● Dostarczone dane
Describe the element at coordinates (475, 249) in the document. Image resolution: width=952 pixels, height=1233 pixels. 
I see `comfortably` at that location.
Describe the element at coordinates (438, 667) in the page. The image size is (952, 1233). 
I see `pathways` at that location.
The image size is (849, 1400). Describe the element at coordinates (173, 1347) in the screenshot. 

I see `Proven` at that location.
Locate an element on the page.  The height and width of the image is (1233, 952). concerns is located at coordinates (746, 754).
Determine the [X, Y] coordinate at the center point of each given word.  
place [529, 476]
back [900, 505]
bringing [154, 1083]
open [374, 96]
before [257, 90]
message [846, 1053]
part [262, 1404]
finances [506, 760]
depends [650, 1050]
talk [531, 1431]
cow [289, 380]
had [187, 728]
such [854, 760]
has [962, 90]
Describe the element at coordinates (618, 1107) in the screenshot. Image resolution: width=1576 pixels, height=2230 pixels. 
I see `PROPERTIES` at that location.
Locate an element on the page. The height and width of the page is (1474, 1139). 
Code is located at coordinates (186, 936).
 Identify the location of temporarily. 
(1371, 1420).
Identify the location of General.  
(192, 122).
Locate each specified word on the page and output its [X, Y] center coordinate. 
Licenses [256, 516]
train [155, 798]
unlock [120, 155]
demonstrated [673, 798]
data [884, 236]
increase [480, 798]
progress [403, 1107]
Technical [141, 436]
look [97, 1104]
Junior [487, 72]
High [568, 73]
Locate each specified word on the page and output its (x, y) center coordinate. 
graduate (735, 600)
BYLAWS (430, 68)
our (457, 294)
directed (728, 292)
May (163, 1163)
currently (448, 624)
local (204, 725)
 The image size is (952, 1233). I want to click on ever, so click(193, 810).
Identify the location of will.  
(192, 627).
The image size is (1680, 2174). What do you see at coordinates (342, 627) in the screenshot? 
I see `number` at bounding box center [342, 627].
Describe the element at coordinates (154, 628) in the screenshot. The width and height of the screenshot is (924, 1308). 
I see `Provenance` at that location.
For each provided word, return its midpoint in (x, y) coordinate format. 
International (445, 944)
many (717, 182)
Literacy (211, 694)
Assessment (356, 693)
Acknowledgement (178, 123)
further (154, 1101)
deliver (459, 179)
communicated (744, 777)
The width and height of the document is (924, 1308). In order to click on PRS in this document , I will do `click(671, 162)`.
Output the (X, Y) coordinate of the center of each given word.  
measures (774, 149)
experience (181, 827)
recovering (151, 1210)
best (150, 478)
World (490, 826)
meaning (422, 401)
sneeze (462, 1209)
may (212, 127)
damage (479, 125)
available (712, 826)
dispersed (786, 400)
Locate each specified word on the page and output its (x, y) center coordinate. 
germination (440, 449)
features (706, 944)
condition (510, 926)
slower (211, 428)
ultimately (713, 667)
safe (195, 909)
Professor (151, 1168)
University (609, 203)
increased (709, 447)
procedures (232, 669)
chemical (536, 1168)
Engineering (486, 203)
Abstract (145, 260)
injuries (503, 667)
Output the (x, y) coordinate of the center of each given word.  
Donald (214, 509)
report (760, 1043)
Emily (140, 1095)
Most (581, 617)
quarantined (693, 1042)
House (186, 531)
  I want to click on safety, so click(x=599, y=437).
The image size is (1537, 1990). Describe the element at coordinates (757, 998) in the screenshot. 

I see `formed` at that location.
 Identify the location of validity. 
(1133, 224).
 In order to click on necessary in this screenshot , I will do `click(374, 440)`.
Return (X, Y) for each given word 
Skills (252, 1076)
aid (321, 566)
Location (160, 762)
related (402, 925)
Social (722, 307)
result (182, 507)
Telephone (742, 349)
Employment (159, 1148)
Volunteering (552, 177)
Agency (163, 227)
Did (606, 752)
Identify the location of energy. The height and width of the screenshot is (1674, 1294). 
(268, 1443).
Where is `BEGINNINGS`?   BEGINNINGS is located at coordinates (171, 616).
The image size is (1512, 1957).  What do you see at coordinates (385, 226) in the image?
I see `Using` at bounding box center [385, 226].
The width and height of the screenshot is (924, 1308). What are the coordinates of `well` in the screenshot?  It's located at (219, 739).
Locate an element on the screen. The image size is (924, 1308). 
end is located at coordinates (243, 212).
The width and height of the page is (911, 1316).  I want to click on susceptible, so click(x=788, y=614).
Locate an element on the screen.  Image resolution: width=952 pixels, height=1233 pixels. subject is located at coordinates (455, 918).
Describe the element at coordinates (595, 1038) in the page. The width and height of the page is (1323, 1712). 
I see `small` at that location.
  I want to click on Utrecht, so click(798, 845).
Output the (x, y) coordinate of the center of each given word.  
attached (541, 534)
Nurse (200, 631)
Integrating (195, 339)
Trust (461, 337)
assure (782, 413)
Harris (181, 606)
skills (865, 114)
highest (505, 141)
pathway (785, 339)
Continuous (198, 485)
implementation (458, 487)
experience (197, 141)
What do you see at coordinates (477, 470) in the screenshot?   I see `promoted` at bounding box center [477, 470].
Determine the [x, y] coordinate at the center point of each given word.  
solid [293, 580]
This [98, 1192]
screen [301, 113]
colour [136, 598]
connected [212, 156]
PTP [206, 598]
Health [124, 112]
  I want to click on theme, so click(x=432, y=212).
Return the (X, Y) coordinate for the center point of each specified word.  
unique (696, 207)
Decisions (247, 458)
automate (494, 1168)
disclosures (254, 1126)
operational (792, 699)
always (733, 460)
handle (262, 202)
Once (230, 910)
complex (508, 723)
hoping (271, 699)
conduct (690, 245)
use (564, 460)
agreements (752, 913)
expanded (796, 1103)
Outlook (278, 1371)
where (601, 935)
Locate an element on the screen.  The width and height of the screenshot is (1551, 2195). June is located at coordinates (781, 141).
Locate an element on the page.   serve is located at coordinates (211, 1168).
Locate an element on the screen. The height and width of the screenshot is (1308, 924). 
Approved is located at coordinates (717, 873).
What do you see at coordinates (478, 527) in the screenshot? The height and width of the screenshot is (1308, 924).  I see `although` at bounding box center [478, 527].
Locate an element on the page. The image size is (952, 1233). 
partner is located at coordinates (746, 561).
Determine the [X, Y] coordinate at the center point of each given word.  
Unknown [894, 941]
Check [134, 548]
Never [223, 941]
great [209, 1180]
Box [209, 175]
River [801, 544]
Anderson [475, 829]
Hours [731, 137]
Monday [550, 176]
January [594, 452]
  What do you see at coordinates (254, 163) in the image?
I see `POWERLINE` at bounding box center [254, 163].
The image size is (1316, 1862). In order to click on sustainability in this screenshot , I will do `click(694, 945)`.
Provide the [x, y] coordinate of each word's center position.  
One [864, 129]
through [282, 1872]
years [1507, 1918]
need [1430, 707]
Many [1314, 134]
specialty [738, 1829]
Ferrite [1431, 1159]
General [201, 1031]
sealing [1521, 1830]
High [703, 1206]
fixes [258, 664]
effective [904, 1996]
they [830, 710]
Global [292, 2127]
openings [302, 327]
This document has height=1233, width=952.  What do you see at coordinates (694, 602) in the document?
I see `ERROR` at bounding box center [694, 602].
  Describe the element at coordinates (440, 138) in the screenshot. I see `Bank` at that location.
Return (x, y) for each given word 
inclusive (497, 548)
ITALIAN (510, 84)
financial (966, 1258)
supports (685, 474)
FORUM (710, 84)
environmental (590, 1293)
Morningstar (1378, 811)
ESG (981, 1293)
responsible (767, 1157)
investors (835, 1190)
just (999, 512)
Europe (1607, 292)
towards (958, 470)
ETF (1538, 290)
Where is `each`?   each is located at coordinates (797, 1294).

● Opis zadania
Zwróć każdy wiersz powyższych rekordów, w którym występuje słowo „click”. Wielkość liter ma znaczenie.

● Rozwiązanie zadania
 The image size is (952, 1233). I want to click on ever, so click(193, 810).
The width and height of the document is (924, 1308). In order to click on PRS in this document , I will do `click(671, 162)`.
  I want to click on safety, so click(x=599, y=437).
 In order to click on necessary in this screenshot , I will do `click(374, 440)`.
The width and height of the page is (911, 1316).  I want to click on susceptible, so click(x=788, y=614).
  I want to click on Utrecht, so click(798, 845).
  I want to click on theme, so click(x=432, y=212).
The image size is (1316, 1862). In order to click on sustainability in this screenshot , I will do `click(694, 945)`.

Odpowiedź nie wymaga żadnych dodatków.